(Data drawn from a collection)
>>>

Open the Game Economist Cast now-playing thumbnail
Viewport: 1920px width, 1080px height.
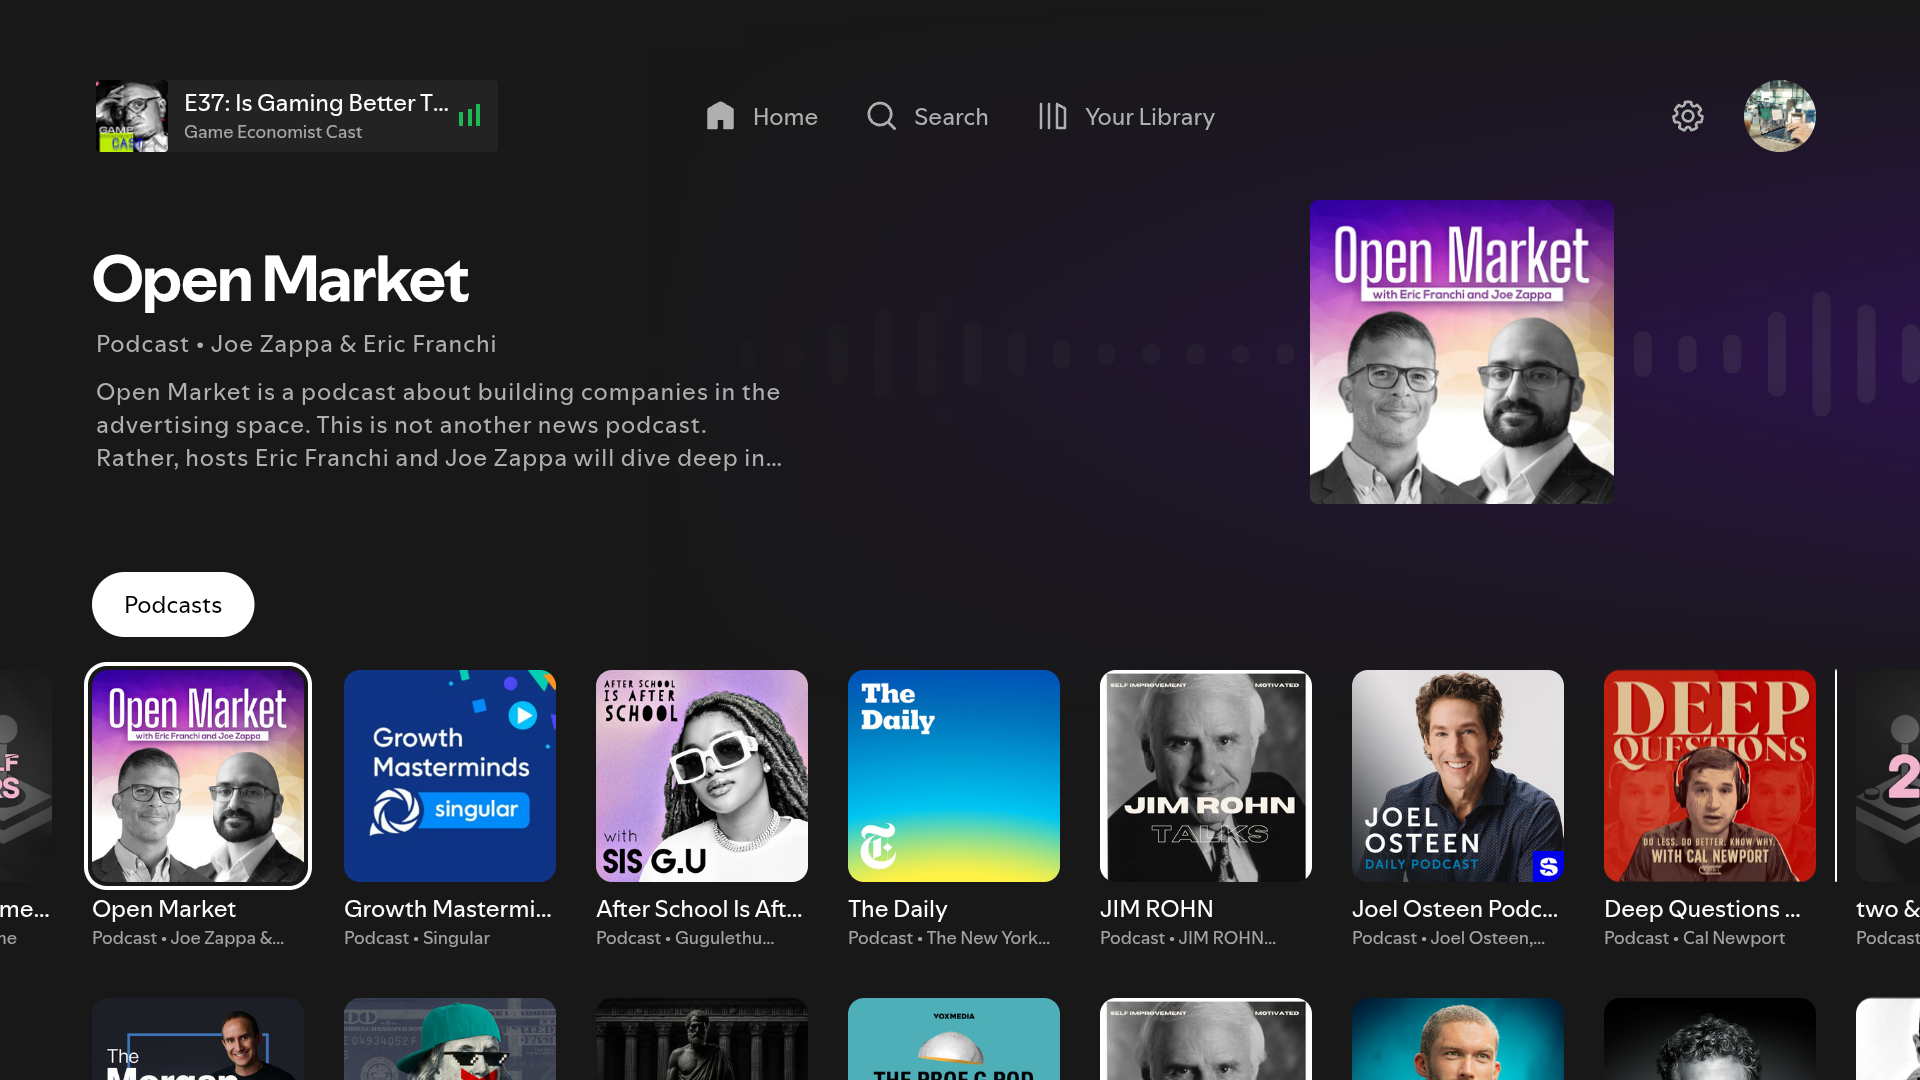click(x=132, y=116)
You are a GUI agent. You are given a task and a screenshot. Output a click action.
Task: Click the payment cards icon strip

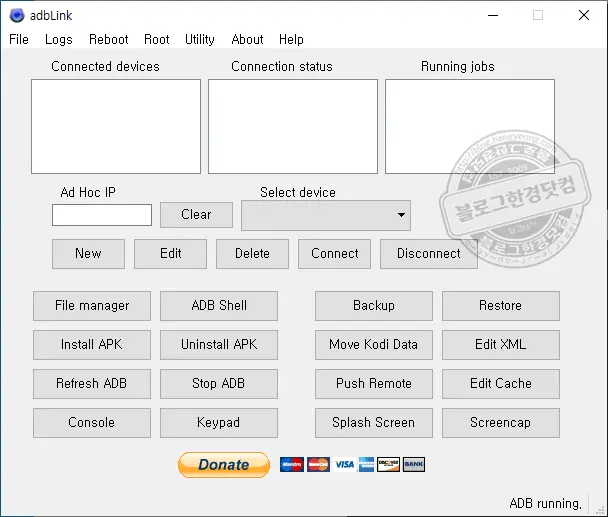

<<<

▶ [EXERCISE GOAL]
Format the text lines of all the items above as a JSON list of strings, one string per line, with blank lines omitted. Leave the pictures out of the answer.

▶ [THE OUTPUT]
[
  "Open the Game Economist Cast now-playing thumbnail",
  "Viewport: 1920px width, 1080px height.",
  "click(x=132, y=116)",
  "You are a GUI agent. You are given a task and a screenshot. Output a click action.",
  "Task: Click the payment cards icon strip"
]